With such a spectacular performance, it's easy to see why Flash drives will become the next top-of-the-line feature in any high-end laptop, maybe more important than a high-speed CPU.

I think that the problem stated in one of my earlier posts is one of the most fascinating puzzles I came across recently. Many people that got confronted with it said bluntly that the problem simply has no solution, otherwise it would contradict common sense, information theory, etc. But surprisingly, it does have a solution.

For X% strictly bigger than 50% the solution is known as the MJRTY algorithm, discovered a while back by R.S. Boyer and J.S. Moore (also called the Majority Vote algorithm). Although the algorithm is deceptively simple, its proof is not. the In the PDF cited above, the authors present a complete proof and also some interesting history around this non-trivial result.

The correct algorithm was also found by Lailin Chen - also presented in the post comments, but without a proof:

Well, Since we already knew there is one and only one who has more votes than any others, we can find him by letting the votes "fight" each other:

Picked the first one, say X1, count 1 for X1, then move on,  if X1 repeats, add count to X1.

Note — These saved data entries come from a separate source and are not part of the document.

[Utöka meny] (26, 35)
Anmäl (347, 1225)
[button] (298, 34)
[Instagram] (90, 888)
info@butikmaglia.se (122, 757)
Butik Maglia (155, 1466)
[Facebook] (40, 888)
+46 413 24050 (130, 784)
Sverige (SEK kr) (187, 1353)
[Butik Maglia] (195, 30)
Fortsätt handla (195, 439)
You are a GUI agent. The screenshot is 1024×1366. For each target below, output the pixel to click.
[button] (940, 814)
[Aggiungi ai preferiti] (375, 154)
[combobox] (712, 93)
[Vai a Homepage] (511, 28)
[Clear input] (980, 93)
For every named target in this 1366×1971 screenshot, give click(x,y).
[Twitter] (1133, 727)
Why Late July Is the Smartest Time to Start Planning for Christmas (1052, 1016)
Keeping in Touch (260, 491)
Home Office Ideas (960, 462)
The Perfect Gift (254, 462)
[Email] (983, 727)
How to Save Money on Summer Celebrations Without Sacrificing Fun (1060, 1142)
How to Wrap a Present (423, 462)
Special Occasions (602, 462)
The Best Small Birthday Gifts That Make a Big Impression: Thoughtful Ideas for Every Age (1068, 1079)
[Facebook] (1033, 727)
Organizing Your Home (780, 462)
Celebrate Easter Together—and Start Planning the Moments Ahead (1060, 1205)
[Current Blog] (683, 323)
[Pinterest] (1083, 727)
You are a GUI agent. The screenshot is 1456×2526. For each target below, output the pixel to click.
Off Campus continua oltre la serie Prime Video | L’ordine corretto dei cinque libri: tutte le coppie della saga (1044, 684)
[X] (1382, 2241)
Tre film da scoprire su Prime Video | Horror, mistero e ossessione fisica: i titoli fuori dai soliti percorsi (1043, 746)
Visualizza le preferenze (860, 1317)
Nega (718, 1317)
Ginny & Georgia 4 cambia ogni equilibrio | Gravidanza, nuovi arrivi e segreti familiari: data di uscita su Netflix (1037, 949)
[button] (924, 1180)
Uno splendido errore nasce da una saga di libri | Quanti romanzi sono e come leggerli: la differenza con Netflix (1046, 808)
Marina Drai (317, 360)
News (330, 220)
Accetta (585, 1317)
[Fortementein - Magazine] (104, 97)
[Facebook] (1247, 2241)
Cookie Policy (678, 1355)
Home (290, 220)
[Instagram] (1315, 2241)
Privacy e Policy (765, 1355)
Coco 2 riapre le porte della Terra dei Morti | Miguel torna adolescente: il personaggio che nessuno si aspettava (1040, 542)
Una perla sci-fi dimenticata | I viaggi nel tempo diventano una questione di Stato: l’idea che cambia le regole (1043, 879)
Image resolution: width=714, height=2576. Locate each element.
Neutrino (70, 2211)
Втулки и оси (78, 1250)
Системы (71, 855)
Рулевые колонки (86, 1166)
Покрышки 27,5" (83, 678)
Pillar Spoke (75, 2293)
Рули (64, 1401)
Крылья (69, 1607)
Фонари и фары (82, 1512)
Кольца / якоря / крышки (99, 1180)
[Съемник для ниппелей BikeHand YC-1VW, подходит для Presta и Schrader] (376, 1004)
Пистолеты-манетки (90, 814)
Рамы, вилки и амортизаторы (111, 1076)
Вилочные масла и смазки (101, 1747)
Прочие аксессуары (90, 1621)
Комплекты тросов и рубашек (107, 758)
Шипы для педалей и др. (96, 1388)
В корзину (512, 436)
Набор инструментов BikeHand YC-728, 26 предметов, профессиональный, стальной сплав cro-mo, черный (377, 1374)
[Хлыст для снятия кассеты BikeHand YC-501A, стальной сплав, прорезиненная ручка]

When X1 doesn't repeat, reduce the count by one, if it reaches 0, picked up the current one (say X2), and do the some counting to X2. 

Keep doing this until the end. The last one left with a counting bigger than 0 is the leader:

X3  X1  X1  X2  X1  X3  X3  X3  X4

   ^

X3, 1

X3  X1  X1  X2  X1  X3  X3  X3  X4

         ^

       X3, 0

X3  X1  X1  X2  X1  X3  X3  X3  X4

               ^

            X1, 1

X3  X1  X1  X2  X1  X3  X3  X3  X4

                     ^

                   X1, 0

X3  X1  X1  X2  X1  X3  X3  X3  X4

                           ^

                          X1, 1

X3  X1  X1  X2  X1  X3  X3  X3  X4

                                 ^

                               X1, 0

X3  X1  X1  X2  X1  X3  X3  X3  X4

                                       ^

                                    X3, 1

X3  X1  X1  X2  X1  X3  X3  X3  X4

                                             ^

                                           X3, 2

X3  X1  X1  X2  X1  X3  X3  X3  X4

                                                    ^

                                                  X3, 1

So X3 is the winner.

Here is a more formal description of the algorithm:

- You have with two registers: an “candidate register” containing the name of some candidate (candidate), and a counter (counter).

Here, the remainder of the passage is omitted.